[ABOUT THIS TASK]
Starting with the line containing "Screen dimensions: 685x594" and going on through the line containing "Given: Select the Rectangular Marquee tool", return the lines of the data below exactly, and only those.

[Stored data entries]

#####

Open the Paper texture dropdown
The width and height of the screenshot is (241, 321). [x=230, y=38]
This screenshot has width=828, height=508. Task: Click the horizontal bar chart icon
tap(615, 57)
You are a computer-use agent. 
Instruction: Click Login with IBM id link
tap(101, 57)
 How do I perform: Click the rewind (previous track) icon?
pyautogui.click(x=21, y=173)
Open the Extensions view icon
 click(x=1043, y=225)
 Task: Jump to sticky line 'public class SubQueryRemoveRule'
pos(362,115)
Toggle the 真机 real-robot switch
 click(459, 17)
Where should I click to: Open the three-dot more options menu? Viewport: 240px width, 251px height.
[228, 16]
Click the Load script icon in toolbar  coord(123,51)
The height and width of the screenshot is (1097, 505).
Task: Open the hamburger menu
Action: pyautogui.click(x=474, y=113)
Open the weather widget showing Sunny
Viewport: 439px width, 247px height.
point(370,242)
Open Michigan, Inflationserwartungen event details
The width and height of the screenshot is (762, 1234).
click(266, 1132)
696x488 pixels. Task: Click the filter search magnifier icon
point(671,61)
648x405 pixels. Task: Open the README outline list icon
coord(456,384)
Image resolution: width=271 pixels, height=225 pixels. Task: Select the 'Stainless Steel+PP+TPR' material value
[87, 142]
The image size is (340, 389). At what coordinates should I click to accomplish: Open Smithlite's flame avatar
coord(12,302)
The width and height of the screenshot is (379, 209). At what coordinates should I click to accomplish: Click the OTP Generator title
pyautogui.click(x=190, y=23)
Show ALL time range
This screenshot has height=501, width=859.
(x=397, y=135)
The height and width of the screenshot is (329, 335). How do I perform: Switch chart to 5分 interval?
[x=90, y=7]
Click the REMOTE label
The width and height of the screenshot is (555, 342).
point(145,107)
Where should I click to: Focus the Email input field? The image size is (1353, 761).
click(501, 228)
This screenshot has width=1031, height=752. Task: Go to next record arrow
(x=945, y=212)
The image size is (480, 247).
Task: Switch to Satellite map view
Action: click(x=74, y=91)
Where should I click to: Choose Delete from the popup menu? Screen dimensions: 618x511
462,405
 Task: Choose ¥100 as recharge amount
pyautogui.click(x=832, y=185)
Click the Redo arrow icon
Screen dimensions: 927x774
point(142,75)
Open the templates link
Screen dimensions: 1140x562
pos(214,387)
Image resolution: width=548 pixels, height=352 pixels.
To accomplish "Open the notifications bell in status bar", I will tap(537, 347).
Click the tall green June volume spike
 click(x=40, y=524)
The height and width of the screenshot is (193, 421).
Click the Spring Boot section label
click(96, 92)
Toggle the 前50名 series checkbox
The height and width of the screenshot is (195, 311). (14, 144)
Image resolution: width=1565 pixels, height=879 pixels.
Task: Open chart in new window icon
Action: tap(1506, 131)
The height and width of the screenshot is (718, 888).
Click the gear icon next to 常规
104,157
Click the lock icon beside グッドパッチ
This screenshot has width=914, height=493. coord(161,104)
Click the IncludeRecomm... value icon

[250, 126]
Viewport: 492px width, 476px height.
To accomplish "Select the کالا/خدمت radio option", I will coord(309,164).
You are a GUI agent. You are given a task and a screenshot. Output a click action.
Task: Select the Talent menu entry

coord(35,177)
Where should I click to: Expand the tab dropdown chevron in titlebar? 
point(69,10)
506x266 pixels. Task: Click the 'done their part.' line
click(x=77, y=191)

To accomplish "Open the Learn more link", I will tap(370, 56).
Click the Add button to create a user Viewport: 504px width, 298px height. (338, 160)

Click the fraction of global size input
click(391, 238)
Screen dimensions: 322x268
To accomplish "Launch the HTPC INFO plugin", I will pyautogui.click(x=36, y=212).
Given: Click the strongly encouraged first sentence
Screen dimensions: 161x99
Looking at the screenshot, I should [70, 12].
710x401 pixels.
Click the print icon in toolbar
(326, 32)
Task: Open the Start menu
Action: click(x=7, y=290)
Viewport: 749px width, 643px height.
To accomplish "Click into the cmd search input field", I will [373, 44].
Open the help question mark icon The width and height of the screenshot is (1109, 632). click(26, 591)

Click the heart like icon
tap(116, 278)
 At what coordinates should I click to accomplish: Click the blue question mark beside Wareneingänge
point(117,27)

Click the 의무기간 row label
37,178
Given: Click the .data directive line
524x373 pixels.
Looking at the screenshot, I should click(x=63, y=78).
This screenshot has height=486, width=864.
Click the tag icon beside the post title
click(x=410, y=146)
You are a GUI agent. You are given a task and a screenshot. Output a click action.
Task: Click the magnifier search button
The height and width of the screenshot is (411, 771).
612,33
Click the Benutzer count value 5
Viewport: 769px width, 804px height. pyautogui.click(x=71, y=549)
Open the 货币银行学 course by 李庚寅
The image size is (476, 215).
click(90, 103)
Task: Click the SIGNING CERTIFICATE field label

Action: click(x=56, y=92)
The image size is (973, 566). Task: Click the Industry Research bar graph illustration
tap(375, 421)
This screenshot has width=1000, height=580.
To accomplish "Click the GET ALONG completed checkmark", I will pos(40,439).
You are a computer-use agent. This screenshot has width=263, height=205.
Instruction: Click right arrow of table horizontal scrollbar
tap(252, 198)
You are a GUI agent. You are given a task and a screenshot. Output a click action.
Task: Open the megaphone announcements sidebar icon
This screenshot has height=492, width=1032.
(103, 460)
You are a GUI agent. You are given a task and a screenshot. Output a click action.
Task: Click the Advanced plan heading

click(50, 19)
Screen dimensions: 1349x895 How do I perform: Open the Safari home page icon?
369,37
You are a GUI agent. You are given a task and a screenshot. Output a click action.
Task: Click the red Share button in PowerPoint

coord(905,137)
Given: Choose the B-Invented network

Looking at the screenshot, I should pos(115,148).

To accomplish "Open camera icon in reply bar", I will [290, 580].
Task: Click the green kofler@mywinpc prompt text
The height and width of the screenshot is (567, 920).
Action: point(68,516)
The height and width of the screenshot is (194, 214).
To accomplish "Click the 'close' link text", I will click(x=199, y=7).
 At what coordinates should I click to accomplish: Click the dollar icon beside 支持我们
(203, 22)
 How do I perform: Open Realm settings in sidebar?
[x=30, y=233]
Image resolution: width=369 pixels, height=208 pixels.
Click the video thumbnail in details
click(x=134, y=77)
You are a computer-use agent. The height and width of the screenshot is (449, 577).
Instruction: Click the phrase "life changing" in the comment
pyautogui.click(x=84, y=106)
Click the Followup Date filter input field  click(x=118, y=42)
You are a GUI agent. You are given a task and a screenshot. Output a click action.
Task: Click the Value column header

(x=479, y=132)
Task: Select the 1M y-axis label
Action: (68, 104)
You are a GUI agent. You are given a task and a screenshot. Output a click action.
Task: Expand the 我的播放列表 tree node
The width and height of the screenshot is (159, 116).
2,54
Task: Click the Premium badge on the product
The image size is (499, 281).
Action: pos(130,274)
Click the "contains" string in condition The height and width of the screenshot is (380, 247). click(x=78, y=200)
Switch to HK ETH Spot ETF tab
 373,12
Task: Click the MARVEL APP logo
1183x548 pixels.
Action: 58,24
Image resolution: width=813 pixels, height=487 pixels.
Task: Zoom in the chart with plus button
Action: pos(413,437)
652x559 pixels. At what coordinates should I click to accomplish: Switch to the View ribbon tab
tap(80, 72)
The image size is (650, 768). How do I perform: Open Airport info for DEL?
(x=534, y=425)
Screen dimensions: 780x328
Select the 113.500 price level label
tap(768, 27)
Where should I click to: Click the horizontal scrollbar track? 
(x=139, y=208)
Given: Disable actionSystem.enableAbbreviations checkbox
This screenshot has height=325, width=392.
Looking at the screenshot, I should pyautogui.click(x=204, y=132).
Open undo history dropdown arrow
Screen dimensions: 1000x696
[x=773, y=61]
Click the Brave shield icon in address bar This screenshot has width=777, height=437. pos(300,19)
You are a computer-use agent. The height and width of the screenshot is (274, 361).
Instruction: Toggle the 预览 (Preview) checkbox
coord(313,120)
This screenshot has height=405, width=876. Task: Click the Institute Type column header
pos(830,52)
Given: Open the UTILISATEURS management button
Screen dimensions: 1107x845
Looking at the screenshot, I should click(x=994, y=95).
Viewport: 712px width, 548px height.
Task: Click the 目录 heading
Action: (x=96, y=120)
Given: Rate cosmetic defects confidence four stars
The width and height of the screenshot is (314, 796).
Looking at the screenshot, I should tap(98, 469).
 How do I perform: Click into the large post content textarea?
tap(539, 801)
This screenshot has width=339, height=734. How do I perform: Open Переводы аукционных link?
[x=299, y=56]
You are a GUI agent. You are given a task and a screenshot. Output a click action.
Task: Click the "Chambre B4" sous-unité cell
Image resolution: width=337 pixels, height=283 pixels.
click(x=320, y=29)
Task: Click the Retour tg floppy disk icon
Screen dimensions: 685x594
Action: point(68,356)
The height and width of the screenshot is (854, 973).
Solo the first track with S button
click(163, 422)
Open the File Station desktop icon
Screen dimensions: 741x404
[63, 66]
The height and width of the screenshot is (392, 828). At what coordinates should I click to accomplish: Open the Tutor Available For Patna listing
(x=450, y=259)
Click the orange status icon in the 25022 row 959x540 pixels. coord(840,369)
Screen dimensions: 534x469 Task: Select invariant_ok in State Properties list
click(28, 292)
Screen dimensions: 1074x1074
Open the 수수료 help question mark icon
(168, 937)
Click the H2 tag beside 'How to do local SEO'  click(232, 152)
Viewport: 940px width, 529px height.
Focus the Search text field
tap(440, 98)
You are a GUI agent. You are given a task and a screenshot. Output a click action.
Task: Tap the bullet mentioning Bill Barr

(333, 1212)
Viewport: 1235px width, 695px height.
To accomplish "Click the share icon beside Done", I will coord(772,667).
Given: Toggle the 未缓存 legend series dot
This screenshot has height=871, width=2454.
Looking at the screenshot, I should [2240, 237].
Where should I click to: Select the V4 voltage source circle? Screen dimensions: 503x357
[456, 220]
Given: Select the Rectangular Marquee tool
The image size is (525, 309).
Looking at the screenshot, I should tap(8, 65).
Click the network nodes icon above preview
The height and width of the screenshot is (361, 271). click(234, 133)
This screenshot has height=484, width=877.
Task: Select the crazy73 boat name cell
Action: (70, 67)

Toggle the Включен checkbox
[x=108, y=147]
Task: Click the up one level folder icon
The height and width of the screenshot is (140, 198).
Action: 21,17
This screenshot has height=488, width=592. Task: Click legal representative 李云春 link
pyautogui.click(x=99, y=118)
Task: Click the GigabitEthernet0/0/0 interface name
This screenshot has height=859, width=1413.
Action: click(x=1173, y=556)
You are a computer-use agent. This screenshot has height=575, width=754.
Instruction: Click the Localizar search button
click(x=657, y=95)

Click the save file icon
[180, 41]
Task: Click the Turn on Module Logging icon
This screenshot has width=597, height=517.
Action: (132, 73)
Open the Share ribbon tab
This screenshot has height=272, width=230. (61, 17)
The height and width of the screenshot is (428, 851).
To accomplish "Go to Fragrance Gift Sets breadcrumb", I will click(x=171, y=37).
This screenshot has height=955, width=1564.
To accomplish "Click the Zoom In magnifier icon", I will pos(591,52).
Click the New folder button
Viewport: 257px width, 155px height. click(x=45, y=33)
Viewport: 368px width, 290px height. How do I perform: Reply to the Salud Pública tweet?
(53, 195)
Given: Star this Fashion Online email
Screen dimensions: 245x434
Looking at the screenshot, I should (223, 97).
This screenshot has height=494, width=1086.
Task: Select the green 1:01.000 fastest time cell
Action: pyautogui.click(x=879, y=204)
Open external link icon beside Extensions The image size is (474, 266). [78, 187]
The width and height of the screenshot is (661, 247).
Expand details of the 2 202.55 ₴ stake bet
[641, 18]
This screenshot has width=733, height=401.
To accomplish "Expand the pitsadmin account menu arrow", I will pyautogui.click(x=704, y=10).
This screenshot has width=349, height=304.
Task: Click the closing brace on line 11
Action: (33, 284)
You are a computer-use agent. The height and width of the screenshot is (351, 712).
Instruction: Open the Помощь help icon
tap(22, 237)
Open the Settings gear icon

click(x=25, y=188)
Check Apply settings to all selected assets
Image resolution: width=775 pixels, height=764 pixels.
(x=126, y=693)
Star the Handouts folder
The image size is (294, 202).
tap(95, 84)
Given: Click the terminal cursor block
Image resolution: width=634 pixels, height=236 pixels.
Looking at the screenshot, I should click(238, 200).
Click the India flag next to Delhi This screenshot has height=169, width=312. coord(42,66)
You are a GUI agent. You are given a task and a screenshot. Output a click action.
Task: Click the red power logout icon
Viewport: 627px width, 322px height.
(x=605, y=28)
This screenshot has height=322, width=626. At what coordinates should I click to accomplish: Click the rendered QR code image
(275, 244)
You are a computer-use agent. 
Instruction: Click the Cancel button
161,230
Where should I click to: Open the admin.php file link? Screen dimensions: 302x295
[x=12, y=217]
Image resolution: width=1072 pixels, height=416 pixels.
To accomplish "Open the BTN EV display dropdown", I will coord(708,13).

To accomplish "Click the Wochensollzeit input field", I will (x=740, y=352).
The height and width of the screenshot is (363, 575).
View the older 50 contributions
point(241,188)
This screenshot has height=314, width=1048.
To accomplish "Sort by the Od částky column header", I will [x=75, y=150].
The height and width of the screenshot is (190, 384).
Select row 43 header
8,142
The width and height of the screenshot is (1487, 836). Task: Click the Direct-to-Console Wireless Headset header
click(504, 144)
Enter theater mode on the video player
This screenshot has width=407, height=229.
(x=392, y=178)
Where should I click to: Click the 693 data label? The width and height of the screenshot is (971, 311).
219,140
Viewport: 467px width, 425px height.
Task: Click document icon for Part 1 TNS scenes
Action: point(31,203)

#####

[RESULT OF THE TASK]
Screen dimensions: 685x594
Action: point(68,356)
The height and width of the screenshot is (854, 973).
Solo the first track with S button
click(163, 422)
Open the File Station desktop icon
Screen dimensions: 741x404
[63, 66]
The height and width of the screenshot is (392, 828). At what coordinates should I click to accomplish: Open the Tutor Available For Patna listing
(x=450, y=259)
Click the orange status icon in the 25022 row 959x540 pixels. coord(840,369)
Screen dimensions: 534x469 Task: Select invariant_ok in State Properties list
click(28, 292)
Screen dimensions: 1074x1074
Open the 수수료 help question mark icon
(168, 937)
Click the H2 tag beside 'How to do local SEO'  click(232, 152)
Viewport: 940px width, 529px height.
Focus the Search text field
tap(440, 98)
You are a GUI agent. You are given a task and a screenshot. Output a click action.
Task: Tap the bullet mentioning Bill Barr

(333, 1212)
Viewport: 1235px width, 695px height.
To accomplish "Click the share icon beside Done", I will coord(772,667).
Given: Toggle the 未缓存 legend series dot
This screenshot has height=871, width=2454.
Looking at the screenshot, I should [2240, 237].
Where should I click to: Select the V4 voltage source circle? Screen dimensions: 503x357
[456, 220]
Given: Select the Rectangular Marquee tool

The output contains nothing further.